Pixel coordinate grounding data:
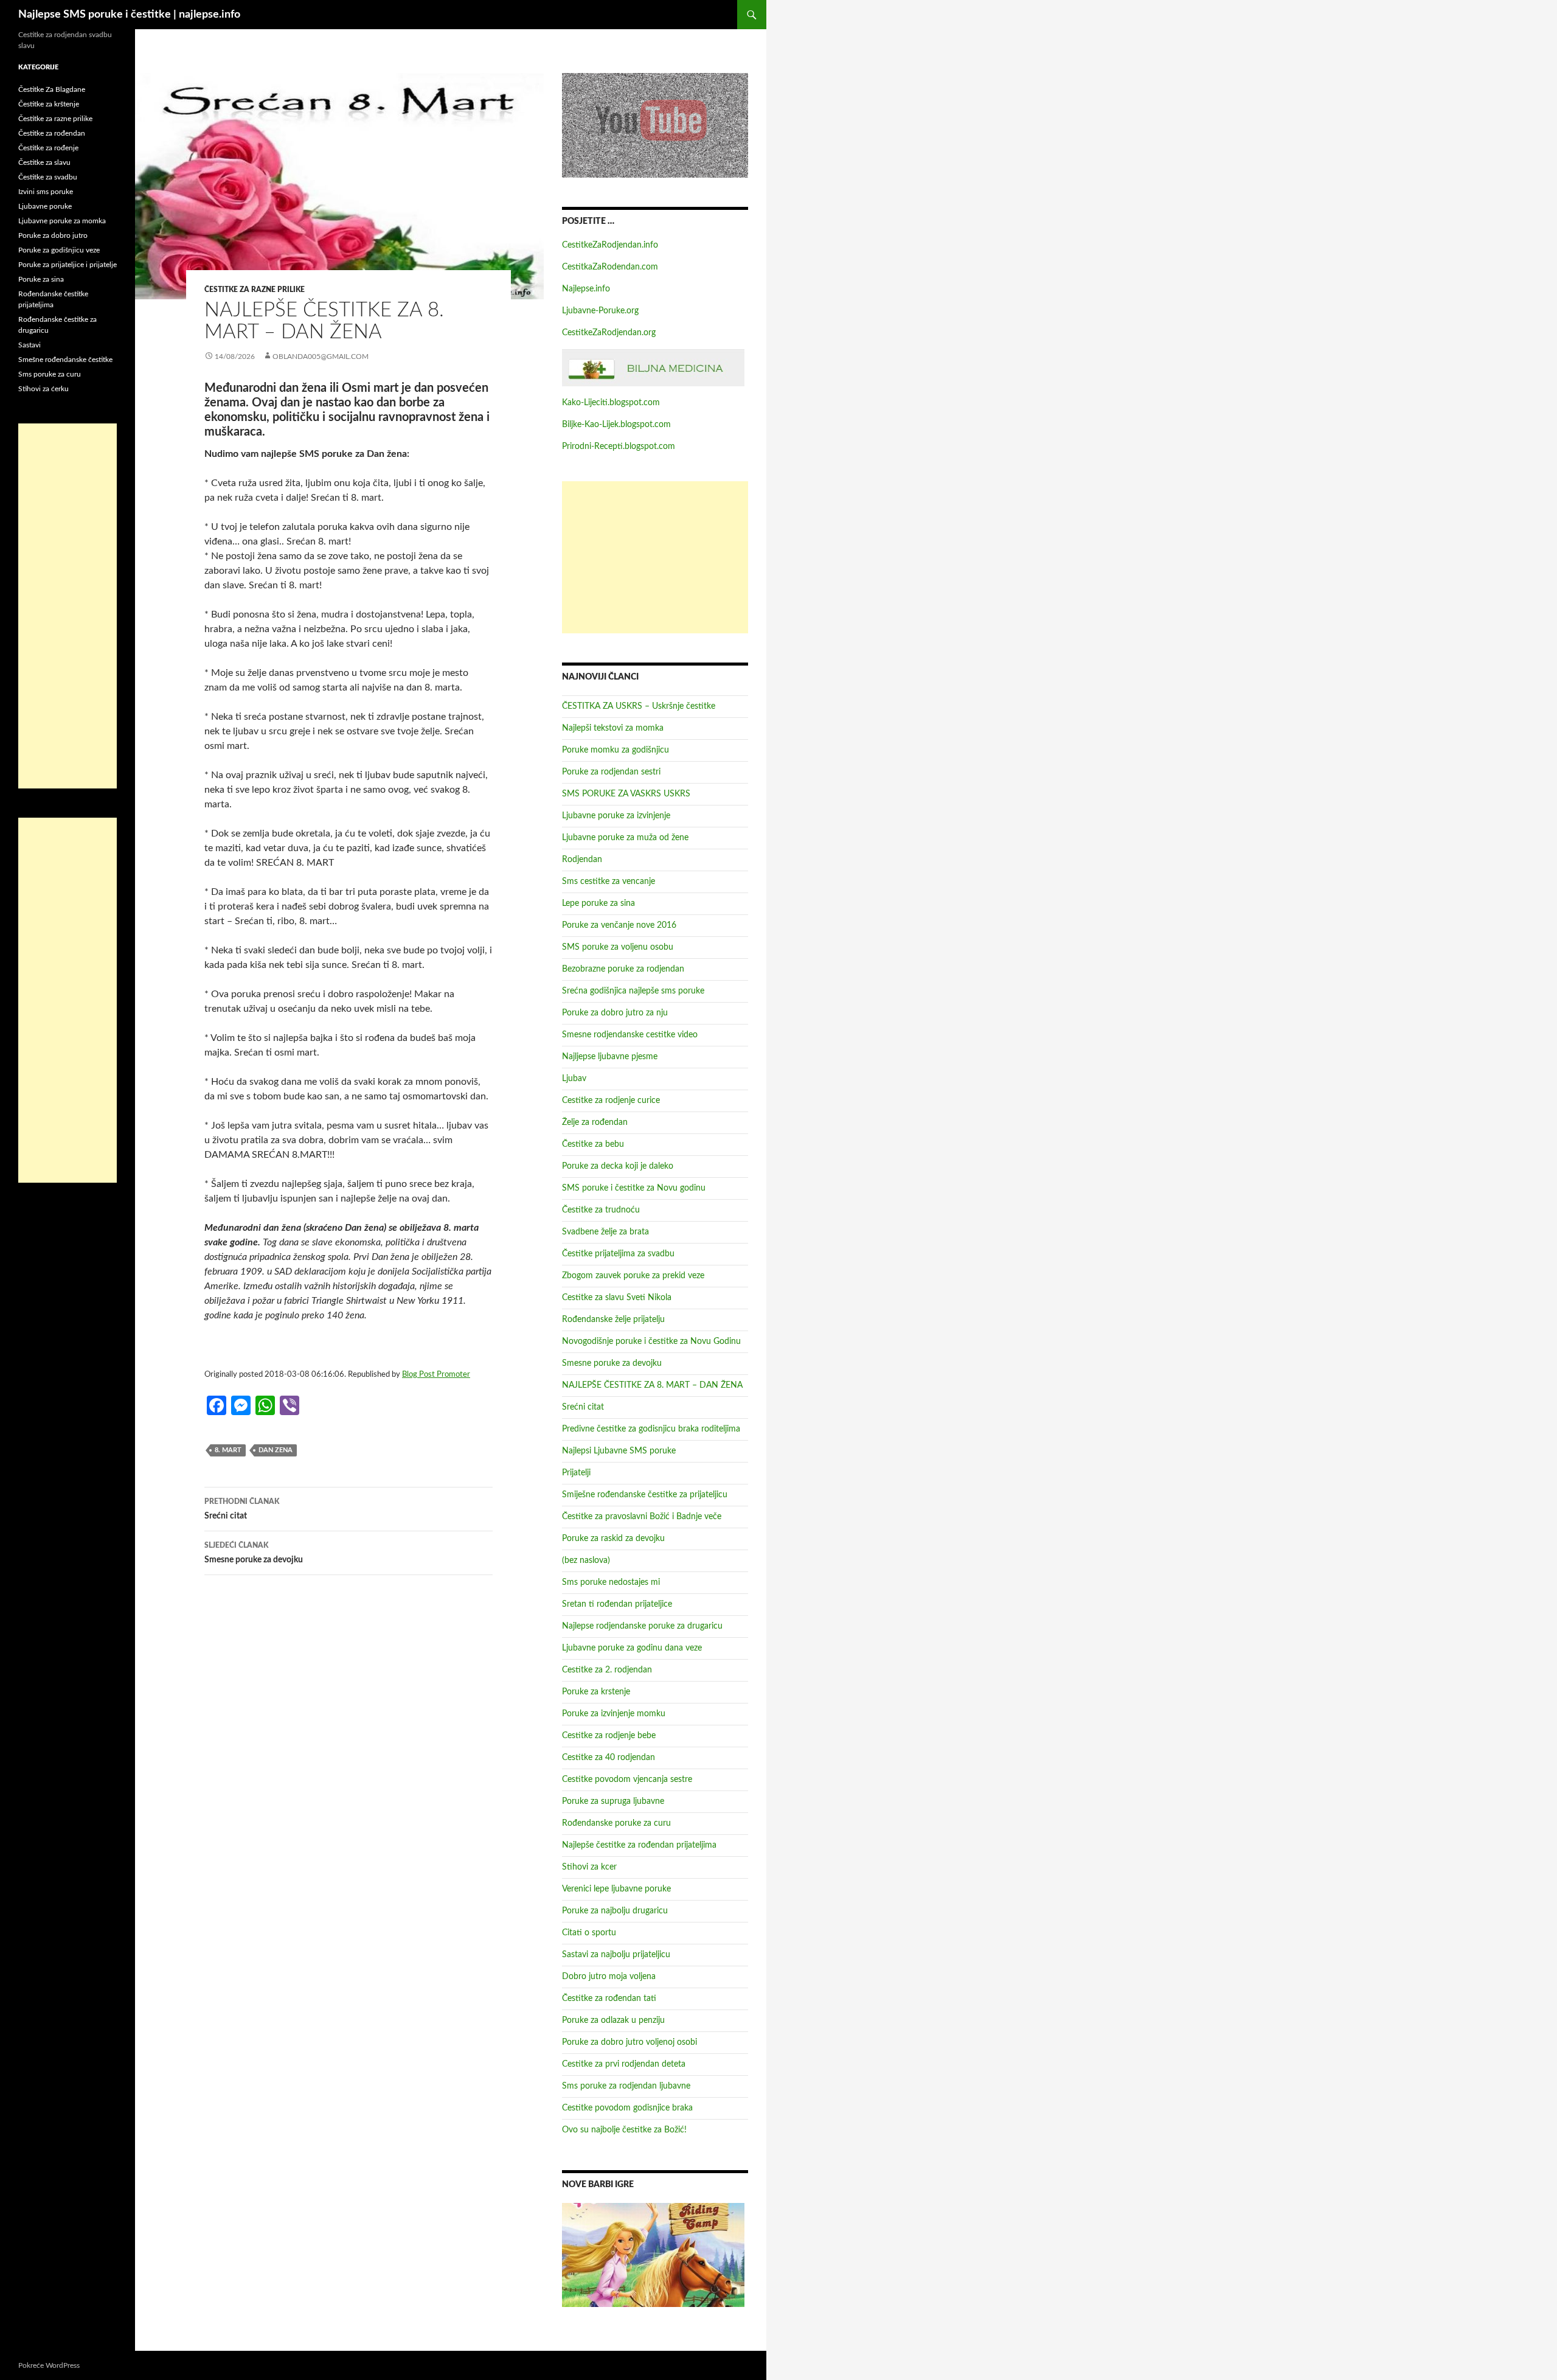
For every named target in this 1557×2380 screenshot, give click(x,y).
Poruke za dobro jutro (53, 235)
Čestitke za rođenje (48, 147)
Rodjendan (582, 859)
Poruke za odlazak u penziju (613, 2020)
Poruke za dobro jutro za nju (615, 1013)
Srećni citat (241, 1509)
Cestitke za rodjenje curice (611, 1100)
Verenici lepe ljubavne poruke (616, 1889)
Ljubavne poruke (45, 206)
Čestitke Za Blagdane (51, 89)
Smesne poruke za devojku (253, 1553)
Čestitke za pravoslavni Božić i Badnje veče (641, 1516)
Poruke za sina (41, 279)
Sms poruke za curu (49, 374)
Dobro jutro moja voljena (609, 1976)
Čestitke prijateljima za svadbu (618, 1254)
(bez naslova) (586, 1560)
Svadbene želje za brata (605, 1232)
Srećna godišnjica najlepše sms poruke (633, 991)
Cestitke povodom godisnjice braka (627, 2108)
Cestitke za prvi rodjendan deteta (623, 2064)
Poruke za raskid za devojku (613, 1538)
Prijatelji (576, 1473)
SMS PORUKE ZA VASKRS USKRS (626, 794)
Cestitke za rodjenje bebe (609, 1735)
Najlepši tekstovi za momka (613, 728)
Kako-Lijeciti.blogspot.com (611, 402)
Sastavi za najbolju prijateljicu (616, 1954)
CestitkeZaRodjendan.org (609, 333)
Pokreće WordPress (49, 2365)
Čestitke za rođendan (51, 133)
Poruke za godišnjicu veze (59, 250)
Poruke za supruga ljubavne (613, 1801)
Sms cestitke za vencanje (608, 881)
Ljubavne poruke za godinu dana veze (632, 1648)
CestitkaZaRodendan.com (610, 267)
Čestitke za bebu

| ACTIVITY |
The preceding entries are to be written out again exactly, with the pictures removed.

| TASK RESPONSE |
For every named target in this 1557×2380 screenshot, give click(x,y).
Poruke za dobro jutro (53, 235)
Čestitke za rođenje (48, 147)
Rodjendan (582, 859)
Poruke za odlazak u penziju (613, 2020)
Poruke za dobro jutro za nju (615, 1013)
Srećni citat (241, 1509)
Cestitke za rodjenje curice (611, 1100)
Verenici lepe ljubavne poruke (616, 1889)
Ljubavne poruke (45, 206)
Čestitke Za Blagdane (51, 89)
Smesne poruke za devojku (253, 1553)
Čestitke za pravoslavni Božić i Badnje veče (641, 1516)
Poruke za sina (41, 279)
Sms poruke za curu (49, 374)
Dobro jutro moja voljena (609, 1976)
Čestitke prijateljima za svadbu (618, 1254)
(bez naslova) (586, 1560)
Svadbene želje za brata (605, 1232)
Srećna godišnjica najlepše sms poruke (633, 991)
Cestitke povodom godisnjice braka (627, 2108)
Cestitke za prvi rodjendan deteta (623, 2064)
Poruke za raskid za devojku (613, 1538)
Prijatelji (576, 1473)
SMS PORUKE ZA VASKRS USKRS (626, 794)
Cestitke za rodjenje bebe (609, 1735)
Najlepši tekstovi za momka (613, 728)
Kako-Lijeciti.blogspot.com (611, 402)
Sastavi za najbolju prijateljicu (616, 1954)
CestitkeZaRodjendan.org (609, 333)
Pokreće WordPress (49, 2365)
Čestitke za rođendan (51, 133)
Poruke za godišnjicu veze (59, 250)
Poruke za supruga ljubavne (613, 1801)
Sms cestitke za vencanje (608, 881)
Ljubavne poruke za godinu dana veze (632, 1648)
CestitkaZaRodendan.com (610, 267)
Čestitke za bebu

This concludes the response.